Bioprinting could treat cancers

A U researcher is using the technology to make organs.

Ryan Faircloth

A University of Minnesota pediatrics professor is printing off pieces of organs in hopes they’ll help treat cancer.
Angela Panoskaltsis-Mortari, who specializes in blood and marrow transplantation, has been working with a Biobots bioprinter — one of only 20 in the world — to create a piece of esophagus out of human cells.

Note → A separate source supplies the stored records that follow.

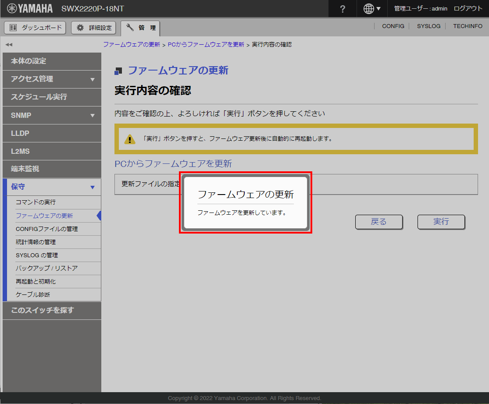Collapse the sidebar with double-arrow icon
This screenshot has width=489, height=404.
9,45
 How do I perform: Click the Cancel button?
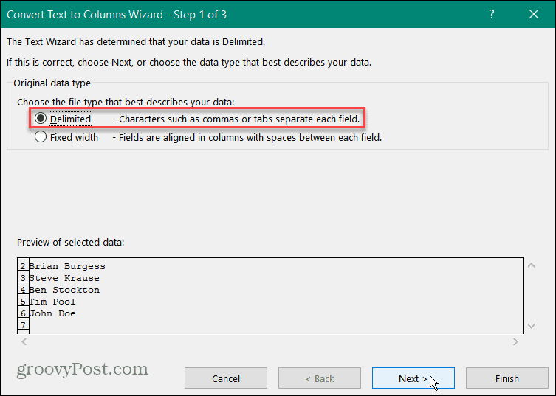point(226,378)
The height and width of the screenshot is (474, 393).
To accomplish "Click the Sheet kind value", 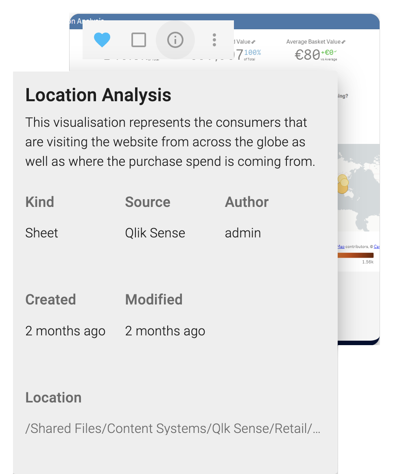I will pos(41,233).
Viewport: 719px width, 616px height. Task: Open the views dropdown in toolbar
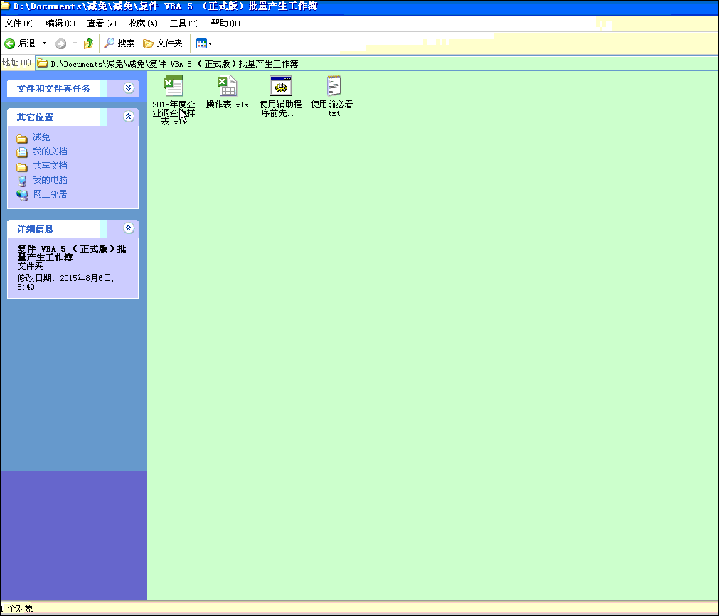coord(204,43)
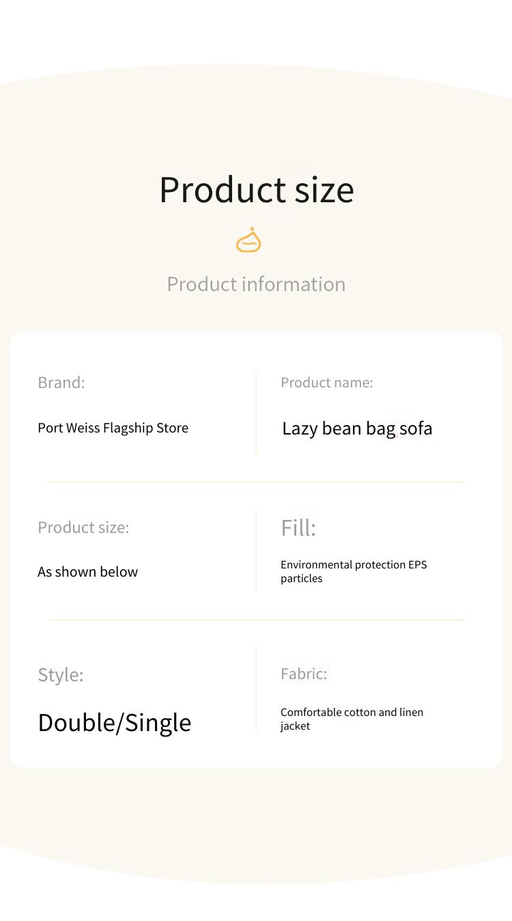
Task: Click divider line above Style row
Action: [x=257, y=620]
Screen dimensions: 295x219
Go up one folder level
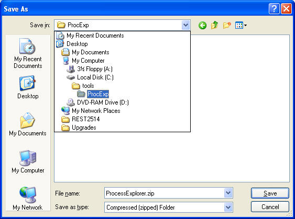[x=214, y=25]
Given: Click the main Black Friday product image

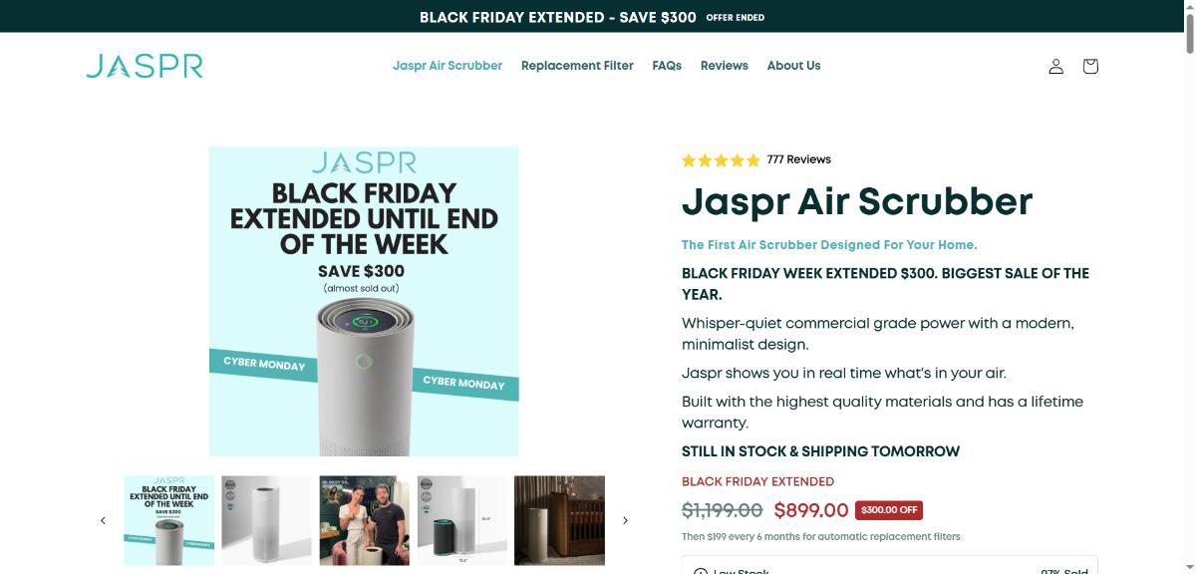Looking at the screenshot, I should click(x=364, y=301).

Researchers hope to use printed organs in transplant patients, but they have to create a high-resolution product before human trials can begin.
The bioprinter uses a water-based gel made of cells and other natural materials and pushes it through a specially shaped nozzle, Panoskaltsis-Mortari said, after which it’s solidified into a rubbery material.
“The bioprinter works just like a 3-D printer that prints plastics, but it’s using biological materials and cells,” she said.
Though Panoskaltsis-Mortari’s research uses cell-less gel now, it will need to utilize cells specific to a person when making an organ so the patient’s body won’t reject the new tissue, she said.
Panoskaltsis-Mortari’s first project will print a piece of esophagus to transplant into a pig, which she said she hopes to complete by the end of the year. The transplant will test whether or not the cells can survive on the organ.
Doctors operating on patients with esophageal cancer remove part of the esophagus and stretch the stomach, attaching the stomach to the remaining esophagus, which can cause negative side effects like lifelong acid reflux, said University of Minnesota Medical Center thoracic surgeon Dr. Rafael Andrade.
“[The bioprinter] will allow for quicker access for patients to get treatment that would normally require an organ donation,” Panoskaltsis-Mortari said. “But secondly, it’s a new strategy to be used for repairing certain defects or problems that a patient is having that need to be repaired surgically.”
Panoskaltsis-Mortari said she hopes bioprinting will lead to fewer rejected organ transplants as the technology becomes more popular, and she hopes her research will help burn victims in addition to esophageal cancer patients.
Researchers worldwide have experimented with bioprinting skin for skin grafts, she said, by printing cells directly onto the patient’s skin.
“It’s really like science fiction,” Panoskaltsis-Mortari said.
But until researchers can print organs with a high resolution, the product won’t survive as a transplant, biomedical engineering associate professor Brenda Ogle said.
“Resolution that appeals to cells is difficult,” she said.
Despite the challenges, Ogle said she believes bioprinting could be the future of transplant surgery. 
“The risk is no greater than existing cellular transplant procedures,” Ogle said.